JavaScript source code provides portability across platforms, and allows the JavaScript program to be taken, modified, and/or used at will in other web pages and/or web applications. Therefore, the JavaScript developer's invention embodied in the code is not protected. Through the free distribution of unprotected JavaScripts, the ability for website and application owners to differentiate their goods and services from their competitors is diminished. The value of the unique services which are incorporated into JavaScripts becomes limited and short-lived. Furthermore, enabling JavaScript source code in a web browser or other web application may also enable the JavaScript to expose security holes in the browser and applications. An example of this is a JavaScript program which uses WebGL to implement 3D features, which exploits off-screen memory access or creates denial of service (DoS) problems with the device.

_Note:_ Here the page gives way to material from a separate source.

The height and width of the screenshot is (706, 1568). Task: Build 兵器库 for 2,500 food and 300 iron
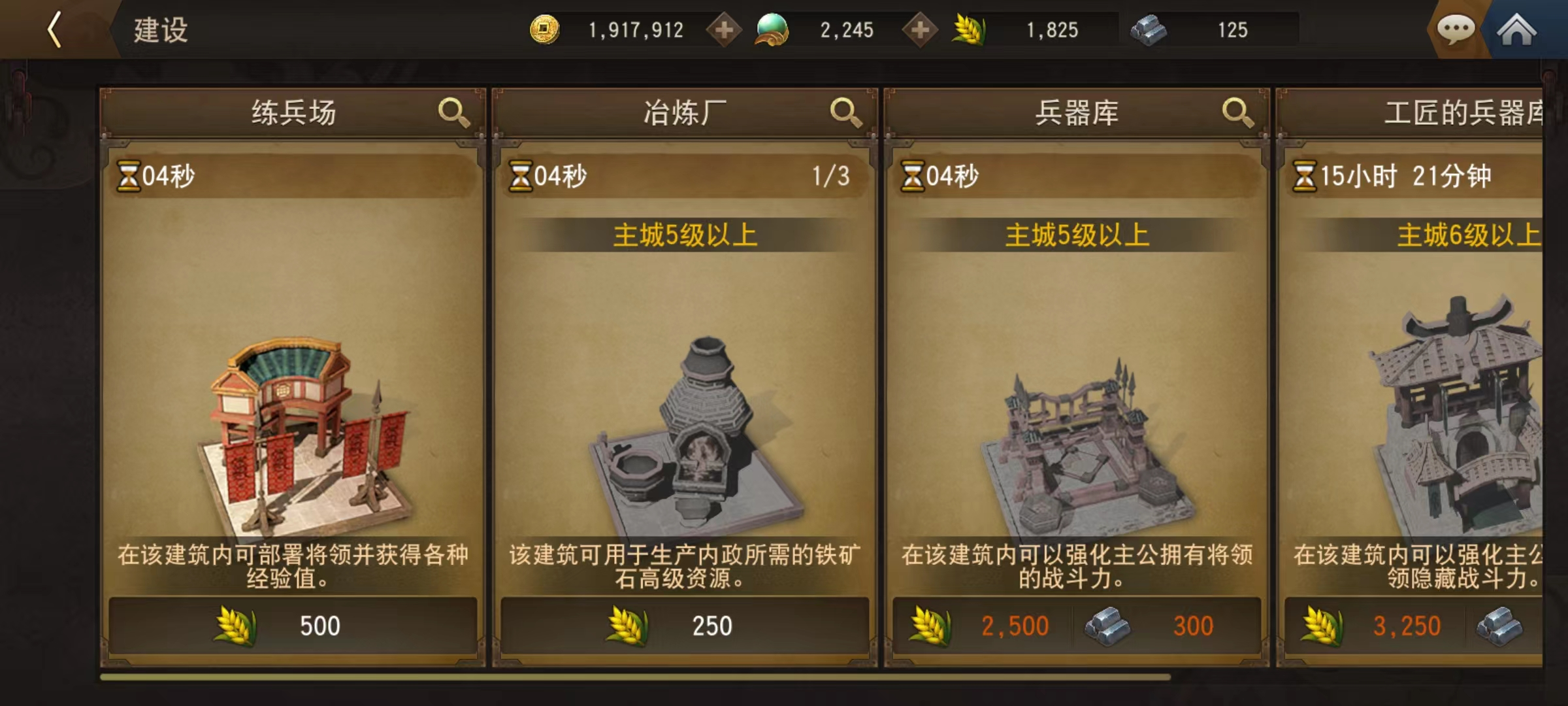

In order to try and overcome the ability to view native JavaScript code on a client device, developers sometimes implement byte-code generation to an intermediate format or obfuscation. However, both solutions fall short of providing sufficient protection of the code for the developer. Such existing solutions depend on developers using native (e.g., C/C++) sandbox implementations along with some plugin package managers (e.g., pNACL/NACL in Chrome browsers with Pepper Plugins—brings in yet another language C/C++ together with JavaScript). NACL and pNACL fail to address JavaScript source code copying, only considering C/C++ source code and the native code generated from them. Also the intention of pNACL/NACL has not been source code protection, but rather providing higher performance by using native C/C++ code for time critical parts of the web application.
In current solutions using obfuscation, one may still recover back JavaScript source that may have (i) new “non-understandable” names; (ii) renamed functions and variables; (iii) compressed JavaScript files using a unique compression algorithm; (iv) removed comments and white spaces; (v) added finishing semi-colon (i.e., “;”) where ever appropriate; and (vi) a new list of function and variable names. For example, function ADD(a, b){var c; c=a+b;} may be converted to var_0x9f27=[ ];function ADD(_0x64f2x2,_0x64f2x3) {var_0x64f2x4;_0x64f2x4=_0x64f2x2+_0x64f2x3;}. Such byte-code based intermediate forms (e.g., LLVM bitcode) can be converted back to JavaScript source code, as demonstrated by Mozilla in “Emscripten: An LLVM-to-JavaScript Compiler”. Since current byte-level intermediate-code formats can be converted back to JavaScript, machine-independent intermediate code formats are not optimal for protecting JavaScript source code.